CIS Director Noelle Clark and Bureau Chief Carol Engle said the bureau had only very slowly been changing structure over the last several years, but the impending retirement of 40 percent of its workforce left the bureau unable to continue with specialization based on the type of licensee.

"We changed it from program-centered to a functional organization," Ms. Engle said. "It allows me to focus on the strengths of my staff."

Under the new organization, consultants in the bureau will be assigned to licensing, training or complaint investigation for all childcare, adult foster care and child welfare facilities within their territory, instead of being required to conduct all of those tasks for one type of facility.

That change included not only shifting workload among the consultants, but also automating the reports they produce from relicensing and complaint inspections, saving time for consultants and allowing some of the licensing process to be shifted to clerical staff. The new database is now allowing those reports to be posted on the Internet.

Ms. Engle said the site, www.michigan.gov/cis, as of Thursday contains a notice for any of the 39,000 licensees who have received a complaint in the last year, and any licensing or complaint reports generated for each licensee since July. She said the site would include at least one report for each licensee within three years.

"If you want to put a loved one in a facility ... you have far more information than you would have in the past and you have it immediately," Ms. Clark said.

When the bureau is back up to its new full strength of 235, down from 275, Ms. Engle said she actually plans to be able to increase inspections. While childcare facilities and adult foster care facilities are required to be inspected annually, home-based childcare providers are subject only to an initial inspection within 90 days of opening. After that, the law requires only 10 percent of the homes in each county to be inspected annually unless a complaint is filed.

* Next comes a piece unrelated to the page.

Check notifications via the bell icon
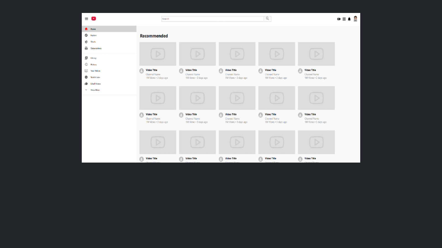Image resolution: width=442 pixels, height=248 pixels. (x=349, y=19)
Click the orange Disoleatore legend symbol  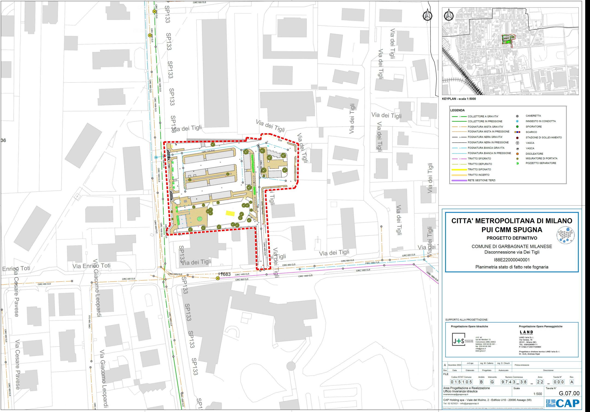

Ms. Engle said she is hoping to assign one person at each of the 10 regional offices to inspecting the home-based childcare providers with the goal of inspecting each home annually.

The bureau is also working with the Michigan Public Health Institute to bring some of the training required of childcare centers to those providing the service from their homes.

The restructuring also will allow the bureau to concentrate on the regions where there are more complaints being filed, Ms. Engle said. The prior structure assigned certain consultants to certain facilities, and often complaints were not investigated until the assigned person could get to the task.

The bureau will now be assigning complaints to the first available investigator and will be shifting work around to ensure that no regional office is overloaded. She said complaints per provider for home childcare, group homes, adult foster care, private foster care placement centers, and homes for the aged. The maps on the Gongwer News Service Web site, provided by the department, show the dispersion of facilities and complaints.

Ms. Clark said the restructuring, among the more extensive changes resulting from the early retirements but also in planning stages before the early retirement plan was announced, was well timed even though it came at nearly the end of the Engler administration and the likely end of her short time as CIS director. "There's no bad time to do the right thing," she said. "We're going to help the next administration."